The high-resolution main camera is comparable to a standard definition (4:3 picture ratio) broadcast television camera, according to the company. It offers 346,000 pixels/480 lines of video resolution and a 22x optical/220x digital zoom that is controlled by the platform's dash-mounted display. It also offers built-in heaters; functionally, the weatherproof camera can operate in temperatures ranging from -4 to 122 degrees Fahrenheit.

The smaller 85,000 pixels/420-line passenger camera is designed to cover the rear seat, where the prisoners are held. It has a built-in, infrared lighting array for capturing video in total darkness, ensuring that the prisoners' actions — and treatment — always are being documented.

The DP-2's wired microphones are mounted in the car, to capture whatever is said there. The officers wear the 2.4 GHz wireless microphones, which have a 1,500-foot, line-of-sight transmission range. Again, the 30-second buffer means that if an officer finds himself in an altercation away from the car, he can still document what happened to spark the event by pressing his wearable triggering device.

The system's trunk-mounted DVR records high quality audio and video, and can hold up to 24 hours of content at a time. Transferring the data to the department's server is accomplished in one of two ways: each patrol car can roll up to an outdoor Ethernet cable, plug it in and have its video files automatically uploaded; or, the data can be transferred wirelessly at the department's Wi-Fi hot spots. Both methods are an improvement over the traditional approach, which is to remove the data drives from the DVR and connect them directly to the server, a less-efficient and time-consuming process. If the file transfer is interrupted by the car having to leave suddenly, the system simply picks up where the upload ended next time around. Once the upload is done, the DVR is wiped clean.

Once the data has been transferred to the department's server, video can be viewed by senior officers on authorized workstations, using DST's DPView software. The system prevents any altering of the data, which ensures that any DP-2-generated video used in court can be certified as accurate and tamper-free. However, should anyone attempt to make any changes to the video the system automatically and irrevocably will log the attempt. This is a plus, as police and sheriff's departments discourage evidence tampering; recording the attempt lets officials investigate why it occurred.
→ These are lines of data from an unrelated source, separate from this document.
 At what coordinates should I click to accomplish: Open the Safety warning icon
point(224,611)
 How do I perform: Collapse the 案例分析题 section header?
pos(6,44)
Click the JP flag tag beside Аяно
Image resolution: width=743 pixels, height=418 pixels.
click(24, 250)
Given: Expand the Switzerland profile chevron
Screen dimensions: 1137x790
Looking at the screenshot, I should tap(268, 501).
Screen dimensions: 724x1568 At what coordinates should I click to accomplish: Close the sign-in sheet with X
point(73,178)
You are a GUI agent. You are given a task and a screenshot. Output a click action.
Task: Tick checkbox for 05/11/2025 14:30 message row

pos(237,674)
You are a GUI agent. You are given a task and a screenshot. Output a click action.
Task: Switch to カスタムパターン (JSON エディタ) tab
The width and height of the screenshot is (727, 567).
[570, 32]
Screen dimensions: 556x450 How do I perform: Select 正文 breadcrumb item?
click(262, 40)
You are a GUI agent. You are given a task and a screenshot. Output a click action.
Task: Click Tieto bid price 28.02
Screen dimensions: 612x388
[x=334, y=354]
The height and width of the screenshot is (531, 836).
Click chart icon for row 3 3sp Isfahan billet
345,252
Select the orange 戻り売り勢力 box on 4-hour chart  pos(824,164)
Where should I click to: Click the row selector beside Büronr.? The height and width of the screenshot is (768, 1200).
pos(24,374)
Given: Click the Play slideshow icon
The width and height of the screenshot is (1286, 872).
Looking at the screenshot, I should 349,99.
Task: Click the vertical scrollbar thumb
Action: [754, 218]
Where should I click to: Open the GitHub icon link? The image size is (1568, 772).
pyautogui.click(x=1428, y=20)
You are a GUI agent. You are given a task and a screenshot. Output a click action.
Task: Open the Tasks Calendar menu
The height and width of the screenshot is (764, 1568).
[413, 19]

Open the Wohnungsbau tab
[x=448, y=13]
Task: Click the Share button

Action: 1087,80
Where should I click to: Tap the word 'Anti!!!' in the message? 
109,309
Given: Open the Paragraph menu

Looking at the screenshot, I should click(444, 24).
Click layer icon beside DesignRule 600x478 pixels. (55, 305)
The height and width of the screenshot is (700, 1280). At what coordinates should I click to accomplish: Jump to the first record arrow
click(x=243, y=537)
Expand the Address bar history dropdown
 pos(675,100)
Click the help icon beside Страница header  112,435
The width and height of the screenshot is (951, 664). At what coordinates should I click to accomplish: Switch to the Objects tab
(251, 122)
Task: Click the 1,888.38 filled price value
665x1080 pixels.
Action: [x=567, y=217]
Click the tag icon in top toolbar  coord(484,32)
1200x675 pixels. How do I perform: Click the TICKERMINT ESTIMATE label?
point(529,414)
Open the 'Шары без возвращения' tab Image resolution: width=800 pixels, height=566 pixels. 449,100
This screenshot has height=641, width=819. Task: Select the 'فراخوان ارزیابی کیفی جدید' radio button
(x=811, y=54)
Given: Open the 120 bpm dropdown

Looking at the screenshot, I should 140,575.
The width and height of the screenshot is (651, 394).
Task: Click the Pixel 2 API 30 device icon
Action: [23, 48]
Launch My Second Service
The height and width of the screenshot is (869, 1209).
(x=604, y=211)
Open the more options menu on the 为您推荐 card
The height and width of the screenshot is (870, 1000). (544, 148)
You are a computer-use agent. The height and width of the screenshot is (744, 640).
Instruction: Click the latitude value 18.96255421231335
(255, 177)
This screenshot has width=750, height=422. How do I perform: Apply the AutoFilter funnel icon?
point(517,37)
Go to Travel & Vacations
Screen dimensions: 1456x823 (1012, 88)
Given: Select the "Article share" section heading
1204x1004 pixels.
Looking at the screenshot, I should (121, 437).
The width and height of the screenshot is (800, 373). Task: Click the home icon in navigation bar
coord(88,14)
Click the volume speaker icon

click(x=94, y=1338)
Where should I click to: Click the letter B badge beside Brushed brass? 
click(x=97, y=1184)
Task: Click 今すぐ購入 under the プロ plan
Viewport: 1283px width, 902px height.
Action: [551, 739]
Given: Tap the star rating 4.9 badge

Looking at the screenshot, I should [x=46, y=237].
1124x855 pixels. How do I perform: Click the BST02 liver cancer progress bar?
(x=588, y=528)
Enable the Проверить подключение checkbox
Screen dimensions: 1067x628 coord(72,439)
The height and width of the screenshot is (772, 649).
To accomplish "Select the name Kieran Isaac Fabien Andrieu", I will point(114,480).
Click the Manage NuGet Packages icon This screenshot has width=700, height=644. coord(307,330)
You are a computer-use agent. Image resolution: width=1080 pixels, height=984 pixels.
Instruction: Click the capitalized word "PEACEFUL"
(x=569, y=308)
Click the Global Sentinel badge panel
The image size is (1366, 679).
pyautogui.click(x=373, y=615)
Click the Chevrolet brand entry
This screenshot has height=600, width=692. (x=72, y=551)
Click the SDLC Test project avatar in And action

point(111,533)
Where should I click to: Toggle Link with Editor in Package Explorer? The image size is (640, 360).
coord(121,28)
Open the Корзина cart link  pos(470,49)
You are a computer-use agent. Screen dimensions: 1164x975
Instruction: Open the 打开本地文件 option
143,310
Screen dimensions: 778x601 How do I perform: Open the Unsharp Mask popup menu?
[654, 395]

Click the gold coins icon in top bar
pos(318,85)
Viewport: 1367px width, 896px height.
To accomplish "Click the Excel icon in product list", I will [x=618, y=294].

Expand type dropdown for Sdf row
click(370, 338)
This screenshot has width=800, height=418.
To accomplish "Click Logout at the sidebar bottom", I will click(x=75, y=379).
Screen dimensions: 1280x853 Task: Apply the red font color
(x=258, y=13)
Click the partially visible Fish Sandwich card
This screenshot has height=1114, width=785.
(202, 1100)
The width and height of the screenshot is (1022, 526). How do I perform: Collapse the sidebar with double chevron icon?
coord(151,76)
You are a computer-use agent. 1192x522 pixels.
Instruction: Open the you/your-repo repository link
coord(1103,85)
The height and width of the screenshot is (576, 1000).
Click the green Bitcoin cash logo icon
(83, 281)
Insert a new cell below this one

The three departments cited above all believe the system has made them more effective. For instance, thanks to its broadcast quality video, drunk-driving convictions have gone up substantially. “We also have seen a substantial drop in citizen complaints, simply because we can now see exactly what happened in these cases,” said Lt. David Benada of the Calcasieu Parish Sheriff's Department, which has equipped 150 cars. “In instances where officers have made errors, we can find out what happened and correct it, and use the video to train other officers, as well.”

The video's broadcast quality means that it can be sent to local TV stations for use on-air. Such releases not only give the public an accurate view of what their police are dealing with, but they also help to polish the police's image in the process.

The proof of this can be seen in some of the video clips posted on DST's Web site (www.digitalsafetytech.com). They include raw police footage, plus news broadcasts in which the anchors comment on what they (and the viewers) have just seen. A case in point: One video sequence shot through a patrol car windshield shows an apprehended suspect viciously attack and injure an officer — who subsequently required plastic surgery — while resisting arrest. Later, the suspect is fatally shot as a result of his actions.

Yet, based on the video provided by the DP-2 systems, the anchor did not condemn the police officer's actions. Instead, she commented that the “dash-cam video appears to justify that shooting.”